# PROVIDED PASSAGE
The duo star in the CW's special “Penn & Teller: Try This at Home,” created and filmed entirely by the homebound magicians and their friends.

“It is a fascinating challenge to be able to do magic for people when you can’t touch anything,” said Penn Jillette, the taller, more vocal part of the group, who goes by his first name. “It’s not even a retooling. It’s a complete ground-up rethink.”

Viewers will get to see guest stars Elle and Dakota Fanning do a card trick from their home — they had to order decks of cards delivered to them in lockdown. Elle will be uncannily able to find the card that Dakota chooses.

“Teller and I had to run that with dozens of people sitting in for Elle remotely because we were making this trick work by the skin of our teeth,” Penn said. “We had a margin of error that was much, much slimmer than we would have in stage show or an ordinary TV special.”

Teller — Raymond Teller, the silent partner onstage — does a trick with two bowls and seven tin foil balls, and also submerges into his home swim spa with a snorkel to make magic with yellow sponge balls. “It was much, much harder than I ever dreamed,” he said.

Magicians Shin Lim and Michael Carbonaro share some of their tricks and illusionist Mac King reveals a cool one — taking uncooked popcorn, pouring it into a paper lunch bag and somehow using his phone's light to turn it into cooked popcorn.

The special's name is a riff off the title of a TV special they did years ago, “Don’t Try This at Home.” This time they want the audience to try the tricks on their families and maybe amuse delivery people.

# WORK ORDER 1
In the Penn & Teller article, what did Elle and Dakota Fanning have to order delivered to them in lockdown?
# WORK ORDER 2
For each statement, say whether it agrees with the Penn & Teller article, and quote the words that decide it. (a) Teller goes into his home swim spa with a snorkel for a trick. (b) Mac King turns uncooked popcorn into cooked popcorn with a microwave. (c) The special was made by a professional studio crew.
# WORK ORDER 3
Write the next part of the Penn & Teller article, starting after its last sentence.
These items have nothing to do with the Penn & Teller article.

(Stored items)
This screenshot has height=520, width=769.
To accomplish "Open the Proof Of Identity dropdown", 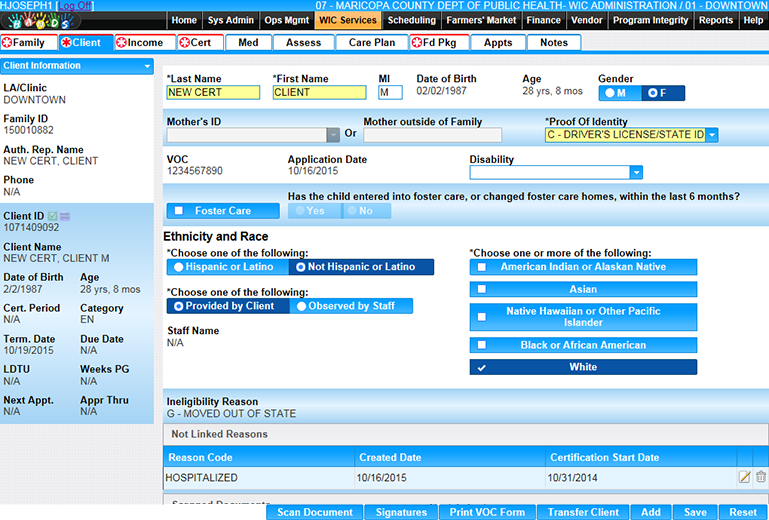I will (712, 135).
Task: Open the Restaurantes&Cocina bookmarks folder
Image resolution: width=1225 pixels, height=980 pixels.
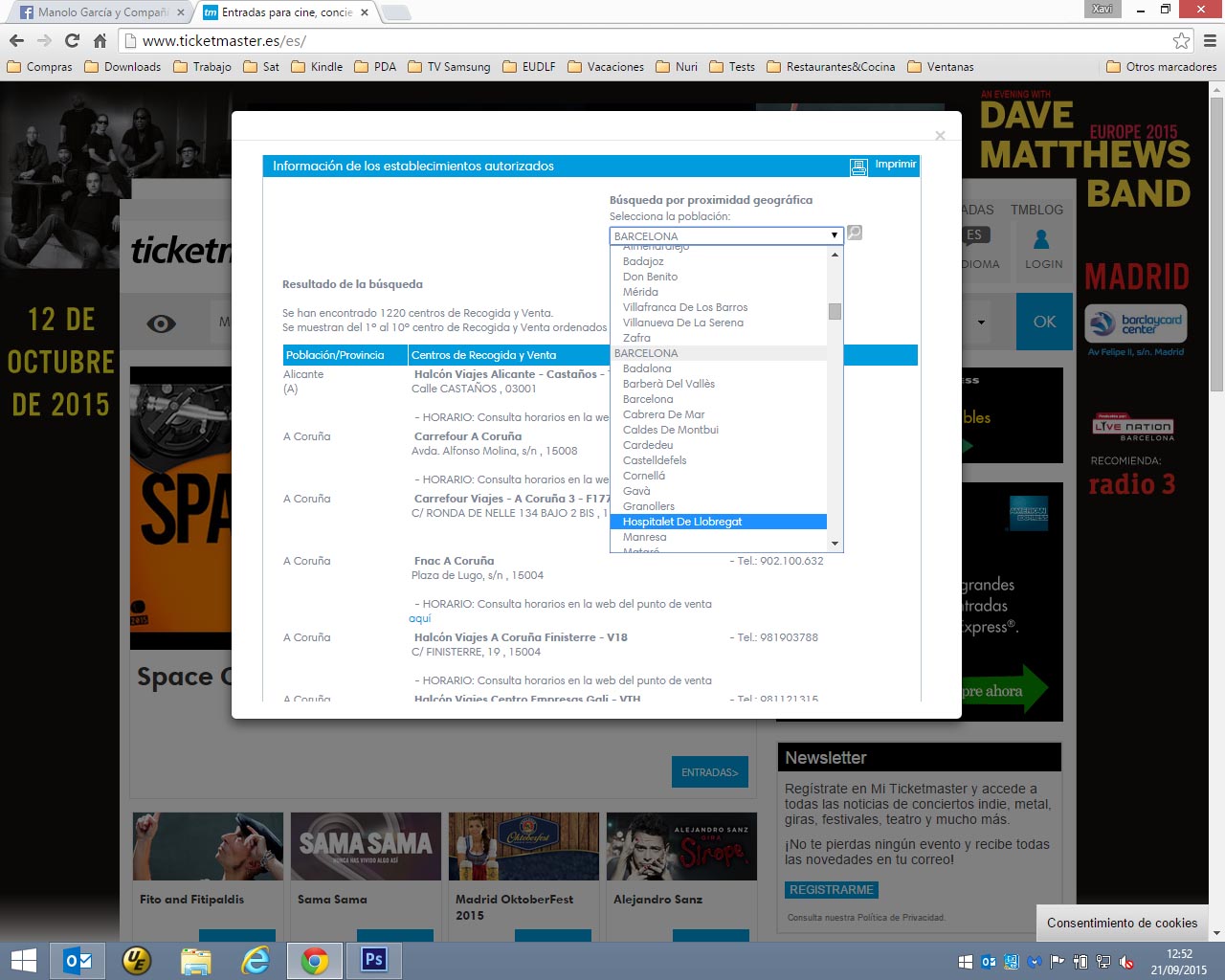Action: 831,67
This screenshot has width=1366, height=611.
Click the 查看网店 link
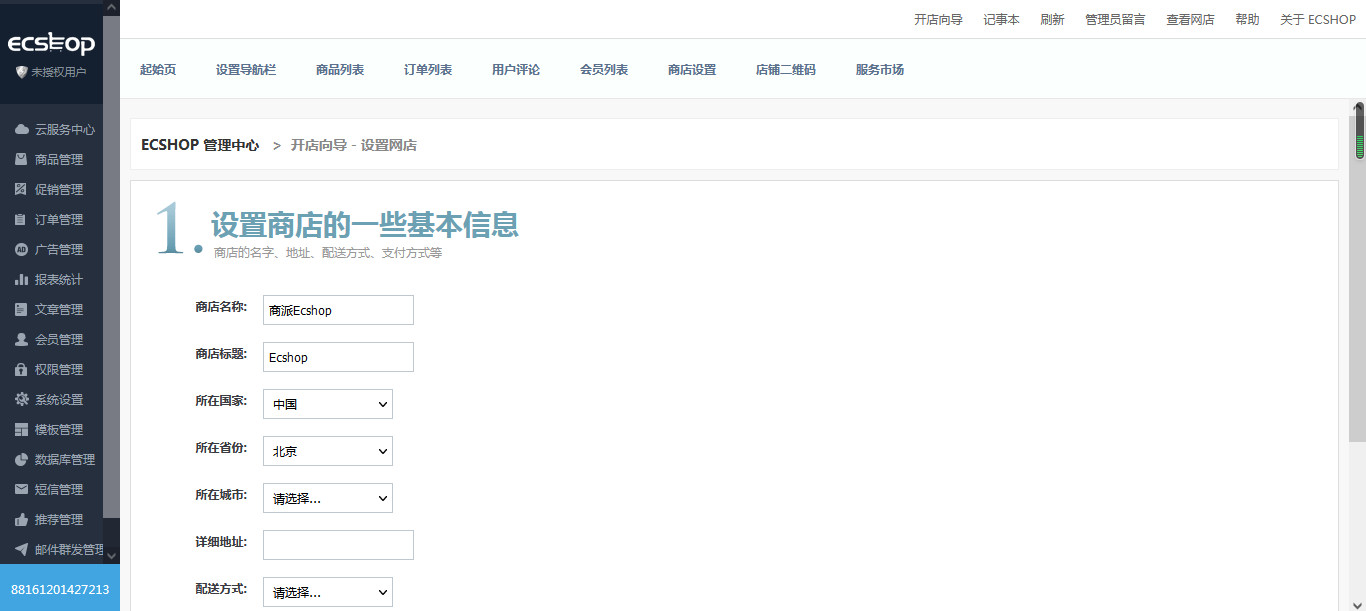(1190, 18)
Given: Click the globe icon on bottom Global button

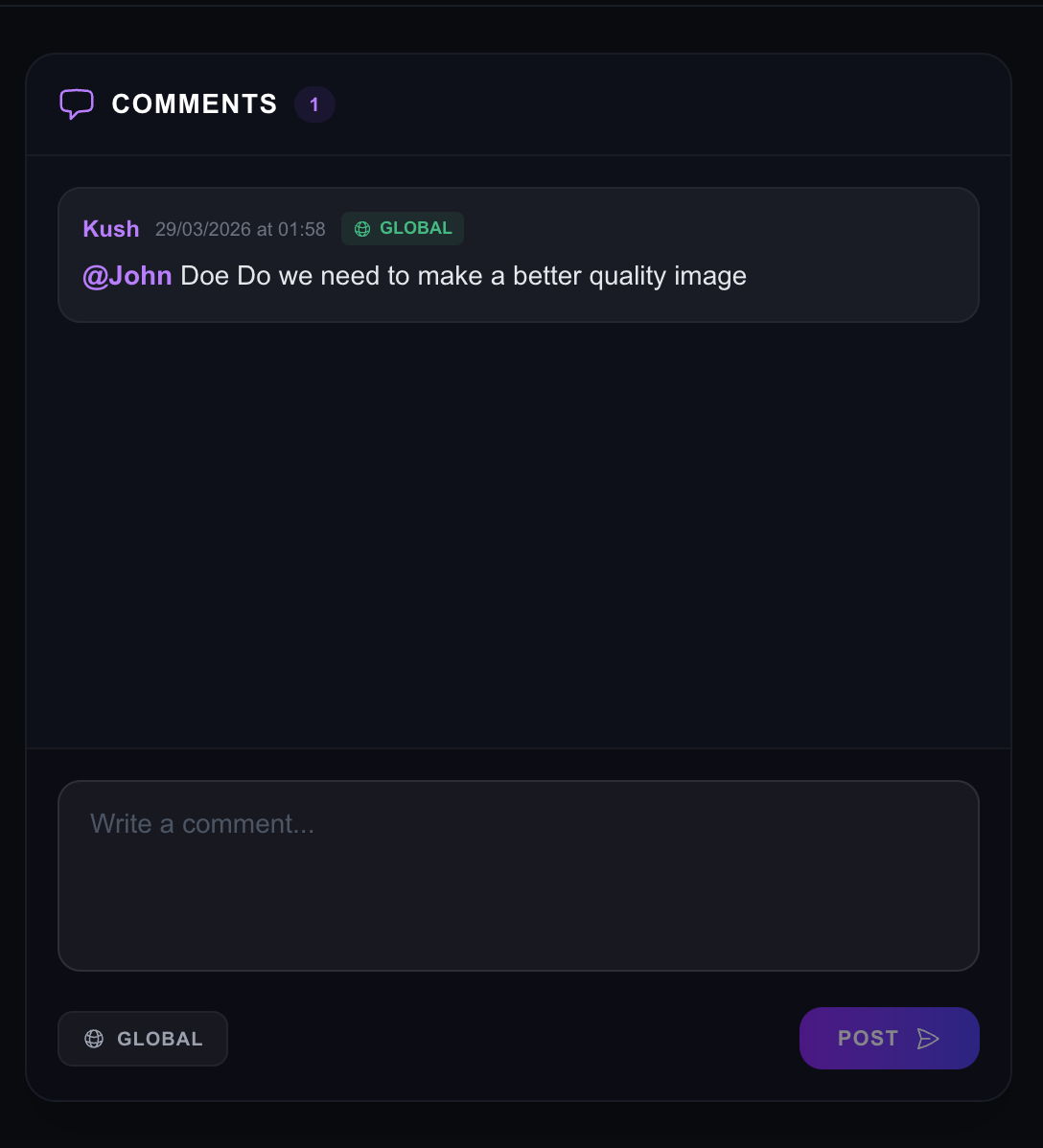Looking at the screenshot, I should [94, 1039].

# ANSWER AREA 1
Decks of cards.

# ANSWER AREA 2
(a) Yes: "submerges into his home swim spa with a snorkel to make magic with yellow sponge balls"
(b) No: "somehow using his phone's light to turn it into cooked popcorn"
(c) No: "created and filmed entirely by the homebound magicians and their friends"

# ANSWER AREA 3
“We have a bunch of tricks that they can learn and actually do and actually practice,” said Penn, whose wife did his hair and makeup and who was also in charge of sound, camera and props.

The duo decided to dress in formal clothes and avoid directly talking about COVID-19. “That was an artistic choice,” said Penn. “You know, ‘Can we do a special that is entirely created by the pandemic without pandering to it?’”

Says Teller: “We didn’t ignore totally the fact that this was being done during a pandemic. We just we just put it in its place.”

The show marks the 45th anniversary of Penn & Teller, who started working together in 1975. Penn was in high school in Massachusetts, and Teller was a high school Latin teacher in New Jersey. Both adored magic and established a friendship.

“Teller wormed his way into my heart by buying me dinner, which is really all it took to get my full attention and really doesn’t take much more nowadays,” Penn joked.

Penn managed to land a gig at the Minnesota Renaissance Festival and convinced organizers to also hire Teller for some street magic. It was so life-changing that Teller soon took a sabbatical. He may technically still be on it.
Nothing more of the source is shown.